February marked the anniversary of the fifty years of the Cuban embargo enforced by the US. The promulgation of the Cuban Democracy Act in 1961 reflected the policy of containment that was to prevent the extension of the relationship between Cuba and the Soviet Union after the embarrassing Bay of Pigs invasion. Six months later, the world was at the height of Cold War tensions with the Cuban missile crisis.

The embargo didn’t prevent nuclear heads from being shipped to Cuba. Neither did it affect its economy or even social services in the long-term (the health system is ranked higher in Cuba than in the US by OECD standards; Cuban citizens live four months longer than Americans). Ironically, the only reform passed removed the restrictions on medicine exports to Cuba (in 2000).

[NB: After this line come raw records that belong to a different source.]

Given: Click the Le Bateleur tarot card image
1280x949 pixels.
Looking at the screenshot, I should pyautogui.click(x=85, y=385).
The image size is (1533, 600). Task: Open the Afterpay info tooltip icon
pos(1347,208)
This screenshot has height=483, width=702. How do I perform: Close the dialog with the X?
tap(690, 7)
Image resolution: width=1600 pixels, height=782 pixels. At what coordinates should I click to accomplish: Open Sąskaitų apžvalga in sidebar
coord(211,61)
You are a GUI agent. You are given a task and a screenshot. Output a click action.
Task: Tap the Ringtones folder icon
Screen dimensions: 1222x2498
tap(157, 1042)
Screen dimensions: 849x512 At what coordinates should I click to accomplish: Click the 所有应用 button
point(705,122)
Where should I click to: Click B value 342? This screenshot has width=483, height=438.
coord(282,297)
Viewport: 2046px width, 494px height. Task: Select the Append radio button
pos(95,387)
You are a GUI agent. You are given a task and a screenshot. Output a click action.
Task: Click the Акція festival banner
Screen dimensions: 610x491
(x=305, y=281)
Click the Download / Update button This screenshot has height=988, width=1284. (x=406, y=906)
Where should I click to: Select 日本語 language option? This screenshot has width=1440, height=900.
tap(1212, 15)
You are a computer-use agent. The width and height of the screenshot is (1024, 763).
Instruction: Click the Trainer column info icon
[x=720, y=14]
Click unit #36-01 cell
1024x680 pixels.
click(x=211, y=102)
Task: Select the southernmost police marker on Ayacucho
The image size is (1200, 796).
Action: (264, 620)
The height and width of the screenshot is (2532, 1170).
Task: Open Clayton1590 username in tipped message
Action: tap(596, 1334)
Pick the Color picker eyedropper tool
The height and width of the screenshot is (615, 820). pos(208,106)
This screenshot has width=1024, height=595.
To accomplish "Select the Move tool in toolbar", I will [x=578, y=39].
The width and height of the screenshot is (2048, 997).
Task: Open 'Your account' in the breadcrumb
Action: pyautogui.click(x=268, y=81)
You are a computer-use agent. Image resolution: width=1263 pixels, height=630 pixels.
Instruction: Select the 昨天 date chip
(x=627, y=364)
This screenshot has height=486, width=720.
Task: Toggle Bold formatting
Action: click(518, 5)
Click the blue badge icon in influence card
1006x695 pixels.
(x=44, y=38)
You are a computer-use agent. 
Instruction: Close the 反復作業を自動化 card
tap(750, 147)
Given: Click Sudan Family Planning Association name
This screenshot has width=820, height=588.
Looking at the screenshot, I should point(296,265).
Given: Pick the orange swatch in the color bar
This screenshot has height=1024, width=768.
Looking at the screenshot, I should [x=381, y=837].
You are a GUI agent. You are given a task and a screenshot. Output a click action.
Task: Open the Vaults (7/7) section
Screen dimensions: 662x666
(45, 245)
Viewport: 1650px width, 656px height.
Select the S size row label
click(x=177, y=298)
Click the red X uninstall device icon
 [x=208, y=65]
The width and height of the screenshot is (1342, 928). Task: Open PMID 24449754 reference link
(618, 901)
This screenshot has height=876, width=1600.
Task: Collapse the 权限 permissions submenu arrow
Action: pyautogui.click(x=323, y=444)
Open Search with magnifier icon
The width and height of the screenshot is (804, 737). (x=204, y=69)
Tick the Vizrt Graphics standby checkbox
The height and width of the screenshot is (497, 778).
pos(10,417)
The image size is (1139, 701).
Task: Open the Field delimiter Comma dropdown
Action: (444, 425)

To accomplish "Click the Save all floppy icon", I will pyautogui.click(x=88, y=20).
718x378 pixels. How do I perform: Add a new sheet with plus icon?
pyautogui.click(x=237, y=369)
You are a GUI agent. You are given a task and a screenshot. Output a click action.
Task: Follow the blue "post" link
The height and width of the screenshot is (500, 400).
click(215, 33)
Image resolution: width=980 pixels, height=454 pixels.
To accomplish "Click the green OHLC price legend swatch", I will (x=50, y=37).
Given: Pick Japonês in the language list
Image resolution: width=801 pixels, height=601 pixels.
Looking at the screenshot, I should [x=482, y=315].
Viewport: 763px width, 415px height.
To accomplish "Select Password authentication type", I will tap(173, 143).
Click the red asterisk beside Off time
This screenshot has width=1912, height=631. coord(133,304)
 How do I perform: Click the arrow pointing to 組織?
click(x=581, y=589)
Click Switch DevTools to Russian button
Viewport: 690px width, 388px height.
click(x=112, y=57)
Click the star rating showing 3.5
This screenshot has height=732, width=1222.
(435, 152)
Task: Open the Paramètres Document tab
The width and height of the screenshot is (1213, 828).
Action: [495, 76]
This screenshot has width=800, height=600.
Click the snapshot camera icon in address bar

Cuba never needed the US, so why is an ineffective embargo of fifty years old still being enforced? More broadly, what makes a state, in its time and context, deserving of an embargo?

Politics. The issue may be old for the young generation of Cuban exiles, but the fact is, it is the most important political matter by far for Cuban-Americans. Most have immigrated to the US during the 1950s as Fidel Castro was installing his single-party model. Florida’s population numbers 5.2% Cubans, making the community a significant recipient of votes for presidential elections, in a pivotal state (think 2000 presidential elections). Neither party wants to be sanctioned by an eventual removal of the embargo. Disappointed by the too lenient Democratic stance, and by what they consider as an abandonment of the Cuban cause by Kennedy during the failed Bay of Pigs invasion, the Cuban-American vote has always been fundamentally Republican. Obama captured only 35% of the vote in 2008, compared to the national Hispanic vote of 67% for the Democratic candidate. With 5.2% of the Floridian population, in this environment, there was no room for the past 50 years to see any improvement in the situation

Now that we know the political motive, let’s scale back a bit. What are the reasons invoked by Congressmen and party leaders for the apparent resilience in keeping the embargo? Well, the fact is, current proponents haven’t mentioned it since the 1970s-1980s, and when asked, their reasons range from human rights violations to authoritarianism. As if the best way to change a dictatorship was to ignore it. However, proponents of the embargo (for the majority Republicans) agree with America trading with Zemin’s (and current) China, Mugabe’s Zimbabwe, or Mobutu’s Congo.

The entry of China in the WTO in 2001 was not only a milestone for trade, but also the assurance that there would be efforts towards human rights violations, as China grows and becomes more open. And in this case, Castro’s Cuba is closer to China than any African dictatorship recognized by the US.

A political personality such as Obama could reforge the links between the two countries, by showing what Cuba could earn in development if the US were trading with the island, and most importantly, by finally turning the page of ideologies of the past.